(Saved data entries)
((
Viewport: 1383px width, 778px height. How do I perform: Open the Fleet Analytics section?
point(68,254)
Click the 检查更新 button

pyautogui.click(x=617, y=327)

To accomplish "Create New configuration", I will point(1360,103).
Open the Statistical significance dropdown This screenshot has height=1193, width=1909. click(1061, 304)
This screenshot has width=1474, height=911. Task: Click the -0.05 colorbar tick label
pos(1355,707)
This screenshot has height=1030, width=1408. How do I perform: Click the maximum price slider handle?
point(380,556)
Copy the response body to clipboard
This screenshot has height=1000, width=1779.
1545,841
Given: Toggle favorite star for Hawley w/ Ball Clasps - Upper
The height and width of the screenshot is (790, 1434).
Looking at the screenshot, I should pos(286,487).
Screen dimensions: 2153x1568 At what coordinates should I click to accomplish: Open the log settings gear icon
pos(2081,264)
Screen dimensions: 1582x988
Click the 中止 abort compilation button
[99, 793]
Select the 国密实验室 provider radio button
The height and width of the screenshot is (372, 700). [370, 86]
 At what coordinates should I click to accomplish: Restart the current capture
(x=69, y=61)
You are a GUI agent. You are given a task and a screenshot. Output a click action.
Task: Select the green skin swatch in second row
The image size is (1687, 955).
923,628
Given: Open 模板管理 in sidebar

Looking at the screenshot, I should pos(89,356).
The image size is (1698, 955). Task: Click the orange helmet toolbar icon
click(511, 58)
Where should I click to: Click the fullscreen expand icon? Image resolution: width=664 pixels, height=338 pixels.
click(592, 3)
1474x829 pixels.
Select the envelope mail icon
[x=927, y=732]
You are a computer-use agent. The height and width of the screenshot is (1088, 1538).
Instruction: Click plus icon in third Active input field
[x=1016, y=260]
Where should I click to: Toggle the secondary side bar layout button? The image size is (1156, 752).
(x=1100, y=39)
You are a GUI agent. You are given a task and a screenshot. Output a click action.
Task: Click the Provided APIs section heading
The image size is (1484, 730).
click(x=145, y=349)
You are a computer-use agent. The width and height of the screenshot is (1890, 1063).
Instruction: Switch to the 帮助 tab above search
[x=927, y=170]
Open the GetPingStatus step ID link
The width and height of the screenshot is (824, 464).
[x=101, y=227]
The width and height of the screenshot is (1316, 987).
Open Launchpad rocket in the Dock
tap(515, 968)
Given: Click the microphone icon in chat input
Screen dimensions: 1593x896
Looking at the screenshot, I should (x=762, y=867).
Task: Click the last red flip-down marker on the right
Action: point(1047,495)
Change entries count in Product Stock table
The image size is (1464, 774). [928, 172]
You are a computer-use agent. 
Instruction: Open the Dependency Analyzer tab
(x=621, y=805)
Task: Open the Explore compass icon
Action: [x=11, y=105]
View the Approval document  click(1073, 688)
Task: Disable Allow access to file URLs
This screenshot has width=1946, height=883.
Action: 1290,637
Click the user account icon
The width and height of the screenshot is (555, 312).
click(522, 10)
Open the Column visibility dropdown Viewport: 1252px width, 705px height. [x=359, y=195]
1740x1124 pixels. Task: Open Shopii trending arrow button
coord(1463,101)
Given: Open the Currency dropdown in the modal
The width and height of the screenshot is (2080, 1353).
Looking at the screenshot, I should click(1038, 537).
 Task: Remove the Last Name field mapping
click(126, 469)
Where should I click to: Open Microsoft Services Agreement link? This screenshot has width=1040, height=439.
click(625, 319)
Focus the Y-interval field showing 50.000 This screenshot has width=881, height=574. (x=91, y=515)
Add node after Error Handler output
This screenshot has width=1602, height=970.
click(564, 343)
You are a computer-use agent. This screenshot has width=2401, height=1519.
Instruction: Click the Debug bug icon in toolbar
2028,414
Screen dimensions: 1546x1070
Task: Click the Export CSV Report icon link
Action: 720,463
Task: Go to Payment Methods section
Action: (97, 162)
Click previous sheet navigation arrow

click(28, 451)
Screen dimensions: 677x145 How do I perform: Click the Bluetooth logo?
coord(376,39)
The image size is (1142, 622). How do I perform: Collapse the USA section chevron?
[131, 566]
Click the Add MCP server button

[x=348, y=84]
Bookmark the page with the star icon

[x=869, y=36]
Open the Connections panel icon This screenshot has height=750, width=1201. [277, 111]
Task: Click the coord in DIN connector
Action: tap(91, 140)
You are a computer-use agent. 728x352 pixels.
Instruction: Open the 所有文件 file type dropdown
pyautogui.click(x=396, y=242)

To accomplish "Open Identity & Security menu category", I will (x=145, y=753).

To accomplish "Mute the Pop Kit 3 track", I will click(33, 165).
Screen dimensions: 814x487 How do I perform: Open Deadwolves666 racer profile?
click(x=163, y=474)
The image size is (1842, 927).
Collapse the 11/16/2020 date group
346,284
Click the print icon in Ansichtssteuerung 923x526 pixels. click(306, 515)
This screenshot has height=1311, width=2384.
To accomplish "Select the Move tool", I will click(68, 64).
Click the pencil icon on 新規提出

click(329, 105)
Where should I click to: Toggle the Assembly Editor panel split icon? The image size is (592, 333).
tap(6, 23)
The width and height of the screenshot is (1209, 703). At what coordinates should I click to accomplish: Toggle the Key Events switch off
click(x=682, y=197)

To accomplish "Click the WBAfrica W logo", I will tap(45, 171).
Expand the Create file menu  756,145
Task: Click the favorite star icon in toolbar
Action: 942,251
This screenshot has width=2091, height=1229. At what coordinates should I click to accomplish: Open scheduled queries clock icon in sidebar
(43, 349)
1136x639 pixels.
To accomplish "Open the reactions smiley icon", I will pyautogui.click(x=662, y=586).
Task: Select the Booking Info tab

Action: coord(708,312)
))
Task instructions
In full and word for word, write out the data above.

Solution for this exercise
Viewport: 1383px width, 778px height. How do I perform: Open the Fleet Analytics section?
point(68,254)
Click the 检查更新 button

pyautogui.click(x=617, y=327)

To accomplish "Create New configuration", I will point(1360,103).
Open the Statistical significance dropdown This screenshot has height=1193, width=1909. click(1061, 304)
This screenshot has width=1474, height=911. Task: Click the -0.05 colorbar tick label
pos(1355,707)
This screenshot has height=1030, width=1408. How do I perform: Click the maximum price slider handle?
point(380,556)
Copy the response body to clipboard
This screenshot has height=1000, width=1779.
1545,841
Given: Toggle favorite star for Hawley w/ Ball Clasps - Upper
The height and width of the screenshot is (790, 1434).
Looking at the screenshot, I should pos(286,487).
Screen dimensions: 2153x1568 At what coordinates should I click to accomplish: Open the log settings gear icon
pos(2081,264)
Screen dimensions: 1582x988
Click the 中止 abort compilation button
[99, 793]
Select the 国密实验室 provider radio button
The height and width of the screenshot is (372, 700). [370, 86]
 At what coordinates should I click to accomplish: Restart the current capture
(x=69, y=61)
You are a GUI agent. You are given a task and a screenshot. Output a click action.
Task: Select the green skin swatch in second row
The image size is (1687, 955).
923,628
Given: Open 模板管理 in sidebar

Looking at the screenshot, I should pos(89,356).
The image size is (1698, 955). Task: Click the orange helmet toolbar icon
click(511, 58)
Where should I click to: Click the fullscreen expand icon? Image resolution: width=664 pixels, height=338 pixels.
click(592, 3)
1474x829 pixels.
Select the envelope mail icon
[x=927, y=732]
You are a computer-use agent. The height and width of the screenshot is (1088, 1538).
Instruction: Click plus icon in third Active input field
[x=1016, y=260]
Where should I click to: Toggle the secondary side bar layout button? The image size is (1156, 752).
(x=1100, y=39)
You are a GUI agent. You are given a task and a screenshot. Output a click action.
Task: Click the Provided APIs section heading
The image size is (1484, 730).
click(x=145, y=349)
You are a computer-use agent. The width and height of the screenshot is (1890, 1063).
Instruction: Switch to the 帮助 tab above search
[x=927, y=170]
Open the GetPingStatus step ID link
The width and height of the screenshot is (824, 464).
[x=101, y=227]
The width and height of the screenshot is (1316, 987).
Open Launchpad rocket in the Dock
tap(515, 968)
Given: Click the microphone icon in chat input
Screen dimensions: 1593x896
Looking at the screenshot, I should (x=762, y=867).
Task: Click the last red flip-down marker on the right
Action: point(1047,495)
Change entries count in Product Stock table
The image size is (1464, 774). [928, 172]
You are a computer-use agent. 
Instruction: Open the Dependency Analyzer tab
(x=621, y=805)
Task: Open the Explore compass icon
Action: [x=11, y=105]
View the Approval document  click(1073, 688)
Task: Disable Allow access to file URLs
This screenshot has width=1946, height=883.
Action: 1290,637
Click the user account icon
The width and height of the screenshot is (555, 312).
click(522, 10)
Open the Column visibility dropdown Viewport: 1252px width, 705px height. [x=359, y=195]
1740x1124 pixels. Task: Open Shopii trending arrow button
coord(1463,101)
Given: Open the Currency dropdown in the modal
The width and height of the screenshot is (2080, 1353).
Looking at the screenshot, I should click(1038, 537).
 Task: Remove the Last Name field mapping
click(126, 469)
Where should I click to: Open Microsoft Services Agreement link? This screenshot has width=1040, height=439.
click(625, 319)
Focus the Y-interval field showing 50.000 This screenshot has width=881, height=574. (x=91, y=515)
Add node after Error Handler output
This screenshot has width=1602, height=970.
click(564, 343)
You are a computer-use agent. This screenshot has width=2401, height=1519.
Instruction: Click the Debug bug icon in toolbar
2028,414
Screen dimensions: 1546x1070
Task: Click the Export CSV Report icon link
Action: 720,463
Task: Go to Payment Methods section
Action: (97, 162)
Click previous sheet navigation arrow

click(28, 451)
Screen dimensions: 677x145 How do I perform: Click the Bluetooth logo?
coord(376,39)
The image size is (1142, 622). How do I perform: Collapse the USA section chevron?
[131, 566]
Click the Add MCP server button

[x=348, y=84]
Bookmark the page with the star icon

[x=869, y=36]
Open the Connections panel icon This screenshot has height=750, width=1201. [277, 111]
Task: Click the coord in DIN connector
Action: tap(91, 140)
You are a computer-use agent. 728x352 pixels.
Instruction: Open the 所有文件 file type dropdown
pyautogui.click(x=396, y=242)

To accomplish "Open Identity & Security menu category", I will (x=145, y=753).

To accomplish "Mute the Pop Kit 3 track", I will click(33, 165).
Screen dimensions: 814x487 How do I perform: Open Deadwolves666 racer profile?
click(x=163, y=474)
The image size is (1842, 927).
Collapse the 11/16/2020 date group
346,284
Click the print icon in Ansichtssteuerung 923x526 pixels. click(306, 515)
This screenshot has height=1311, width=2384.
To accomplish "Select the Move tool", I will click(68, 64).
Click the pencil icon on 新規提出

click(329, 105)
Where should I click to: Toggle the Assembly Editor panel split icon? The image size is (592, 333).
tap(6, 23)
The width and height of the screenshot is (1209, 703). At what coordinates should I click to accomplish: Toggle the Key Events switch off
click(x=682, y=197)

To accomplish "Click the WBAfrica W logo", I will tap(45, 171).
Expand the Create file menu  756,145
Task: Click the favorite star icon in toolbar
Action: 942,251
This screenshot has width=2091, height=1229. At what coordinates should I click to accomplish: Open scheduled queries clock icon in sidebar
(43, 349)
1136x639 pixels.
To accomplish "Open the reactions smiley icon", I will pyautogui.click(x=662, y=586).
Task: Select the Booking Info tab

Action: coord(708,312)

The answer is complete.